Sie erzählen in zwei Zeitebenen, die eine von 1993 bis 2003, da ist Marcel Kind bzw. Teenager, die andere geht von Frühjahr bis Herbst 2023. Warum haben Sie diese Erzählweise gewählt?

Zu Beginn der Arbeit für „Schnall dich an, es geht los“ schrieb ich Miniaturen, in denen ich die Figuren mit alltäglichen Situationen konfrontierte. Zum Beispiel gab es eine Szene, in der Marcel auf einem Plastikstuhl saß und Pascal an einem alten Golf herumschraubte. Diese Szene hat es nie in den Gesamttext geschafft, half mir aber, das gegenwärtige Verhältnis der beiden zueinander zu verstehen. Ich hatte viele solcher kleinen Szenen geschrieben, ein paar davon schafften es dann in den Roman, viele nicht. Irgendwann hatte ich dann den Punkt erreicht, dass ich sehr viel Textmaterial für die Gegenwart hatte, aber dennoch nicht so richtig vorankam. Manchmal verstand ich sogar das Handeln meiner eigenen Figuren nicht. In diesem Moment begriff ich, dass ich in die Kindheit und Jugend der Figuren zurückgehen muss. Auch hier arbeitete ich viel in Miniaturen und lernte mit dieser Herangehensweise nach und nach meine Charaktere immer besser kennen. Ja, und dann ist da irgendwann ein ganzer Roman draus entstanden, der in zwei Zeitebenen funktioniert.
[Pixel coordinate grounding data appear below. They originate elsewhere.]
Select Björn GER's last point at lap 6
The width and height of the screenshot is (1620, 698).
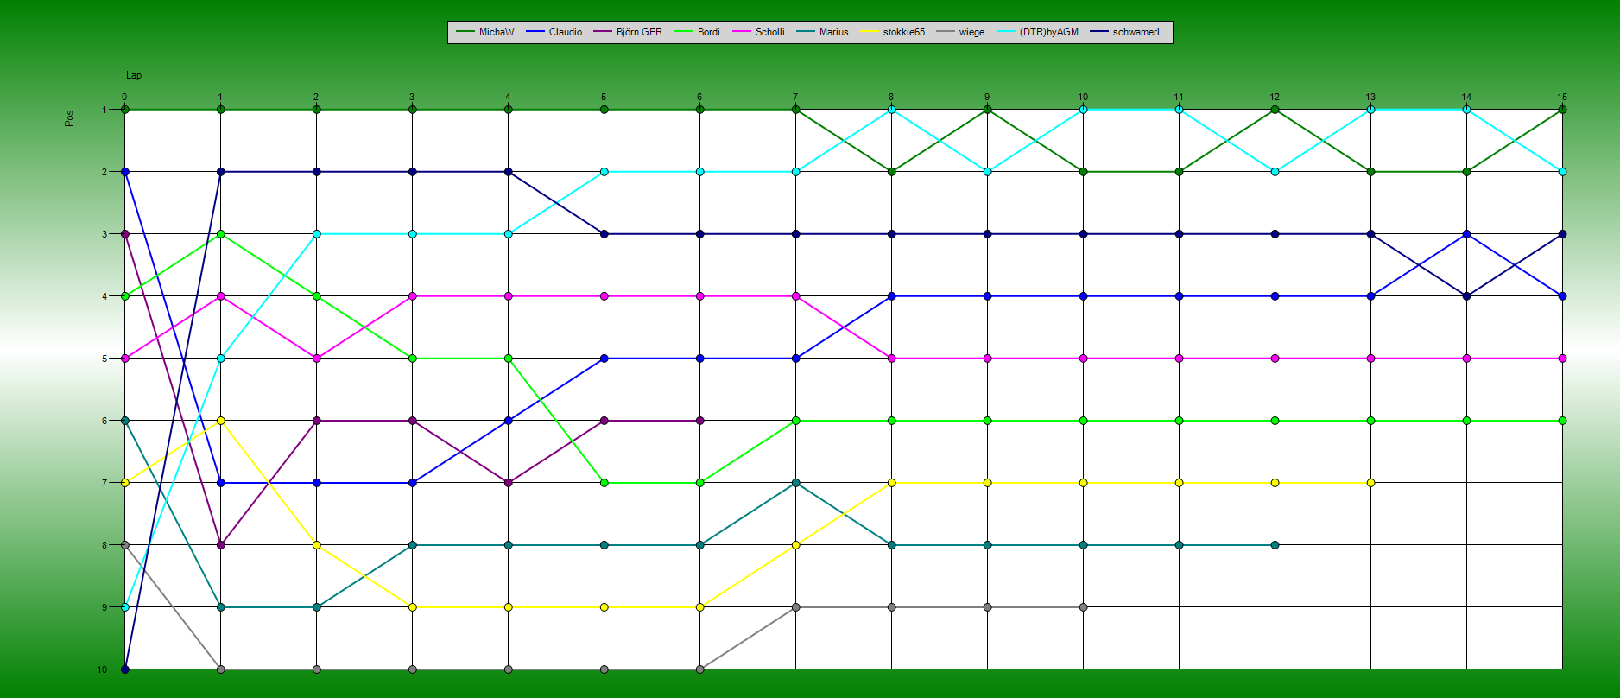pos(699,421)
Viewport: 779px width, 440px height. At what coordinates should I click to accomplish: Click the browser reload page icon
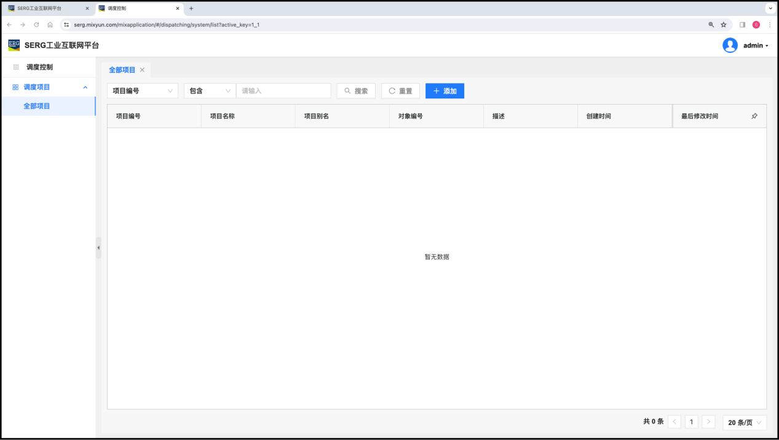(36, 25)
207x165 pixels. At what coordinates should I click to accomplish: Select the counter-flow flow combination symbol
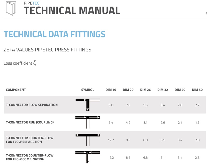coord(88,157)
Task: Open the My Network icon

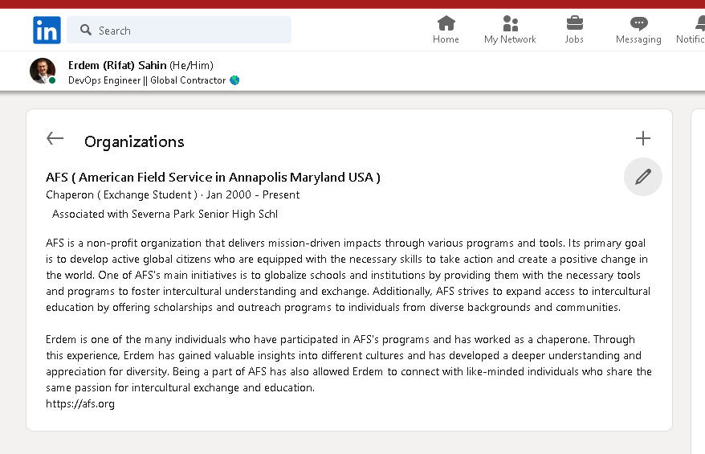Action: [x=511, y=22]
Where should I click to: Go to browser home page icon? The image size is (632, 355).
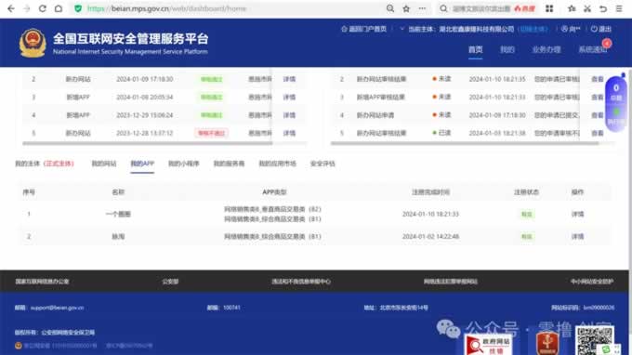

Ihr Roman liest sich wie eine Antwort auf die Frage, warum 35 Jahre nach dem Mauerfall die Spaltung Deutschlands in Ost und West stärker denn je ist. Ich weiß, Sie wollen kein Osterklärer sein. Trotzdem: Dieses Thema „Ostdeutschland nach der Wiedervereinigung“ beschäftigt sie ja sehr. Warum?
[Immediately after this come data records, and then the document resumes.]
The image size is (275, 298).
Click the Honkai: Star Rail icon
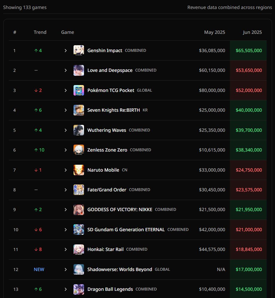pos(79,249)
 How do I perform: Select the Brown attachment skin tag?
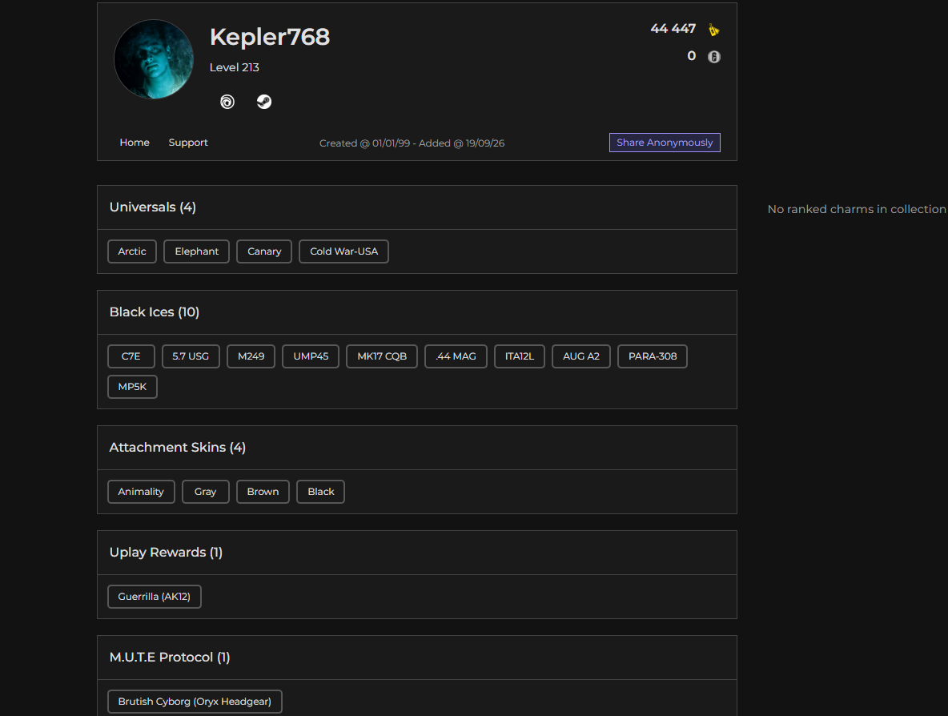(x=263, y=492)
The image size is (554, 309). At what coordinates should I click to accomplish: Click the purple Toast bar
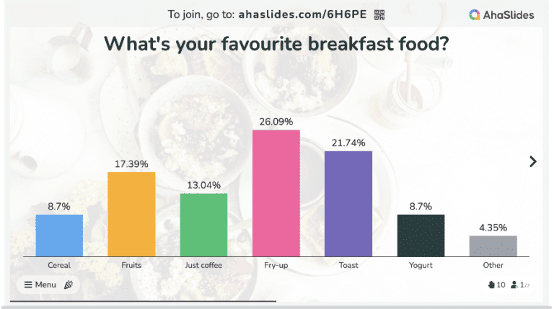pos(348,203)
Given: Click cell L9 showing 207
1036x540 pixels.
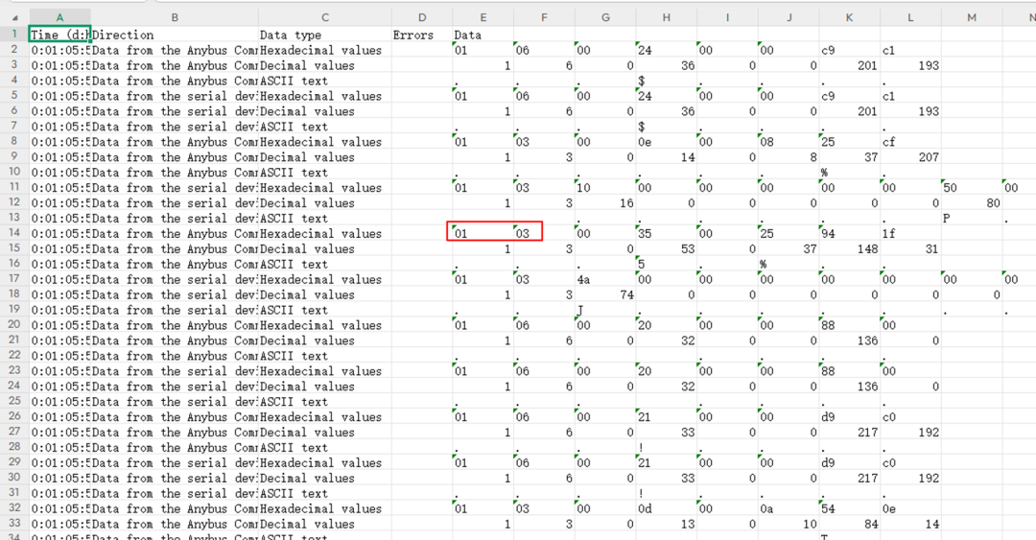Looking at the screenshot, I should 909,157.
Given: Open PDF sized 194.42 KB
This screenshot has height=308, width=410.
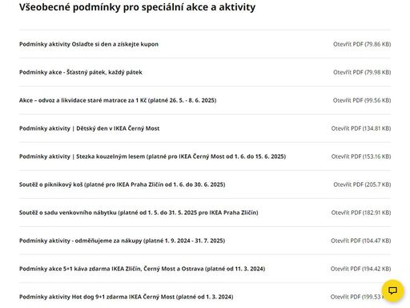Looking at the screenshot, I should (x=360, y=269).
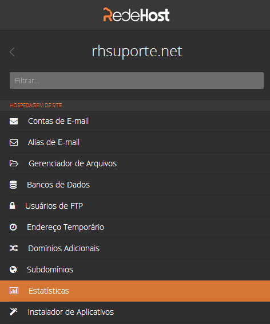Click the database stack icon for Bancos de Dados

[x=13, y=185]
Ostdeutschland ist meine Heimat. Ich lebe seit bald 38 Jahren in Ostdeutschland und es gibt genug Stoff, um hunderte Romane daraus stricken zu können. Also schreibe ich darüber. Aber ich bin nur eine Perspektive. Es gibt viele andere Autorinnen und Autoren, deren Perspektiven genauso berichtenswert sind: Johannes Herwig, Jackie Thomae, Paula Fürstenberg, Charlotte Gneuß, Lukas Rietzschel, Daniel Schulz, Patricia Hempel. All diese Autorinnen und Autoren haben wirklich große Romane geschrieben, die das Leben im wiedervereinigten Deutschland zeigen.
Es gibt mehrere Gründe, warum ich kein Osterklärer sein möchte, einer davon ist, dass meine Perspektive viel zu begrenzt ist, um irgendwas generalisierend erklären zu können. Vielleicht ist es in der Summe der genannten Autorinnen und Autoren möglich, aber auch da habe ich meine Zweifel. Die Bevölkerung der neuen Bundesländer ist vielfältig und heterogen. Ich wünsche mir, dass diese Vielstimmigkeit, in all ihren Widersprüchen und Brüchen, mehr in den Debatten gezeigt wird.
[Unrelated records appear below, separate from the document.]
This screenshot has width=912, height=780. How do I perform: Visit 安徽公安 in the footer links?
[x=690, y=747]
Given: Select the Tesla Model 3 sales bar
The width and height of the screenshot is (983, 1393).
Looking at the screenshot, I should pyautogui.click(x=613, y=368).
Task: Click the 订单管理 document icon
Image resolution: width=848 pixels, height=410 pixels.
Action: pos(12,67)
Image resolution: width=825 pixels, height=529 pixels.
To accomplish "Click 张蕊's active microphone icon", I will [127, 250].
Eine letzte Frage: Wie kam es zu dem Titel des Romans „Schnall dich an, es geht los“?

Naja. Wir brauchten einen Titel, der richtig gut klingt. Und das war dann das Ergebnis.

Vielen Dank für das Interview, Herr Müllensiefen!

Zum Autor

Domenico Müllensiefen, 1987 in Magdeburg geboren, ist auf einem Bauernhof in der Altmark aufgewachsen. Mit 16 hat er eine Lehre zum Systemelektroniker absolviert und als Techniker gearbeitet, bevor er am Deutschen Literaturinstitut in Leipzig studiert hat. Während seines Studiums jobbte er als Bestatter und war jahrelang Bauleiter, bevor 2022 sein Debütroman „Aus unseren Feuern“ erschien. „Schnall dich an, es geht los“ ist sein zweiter Roman.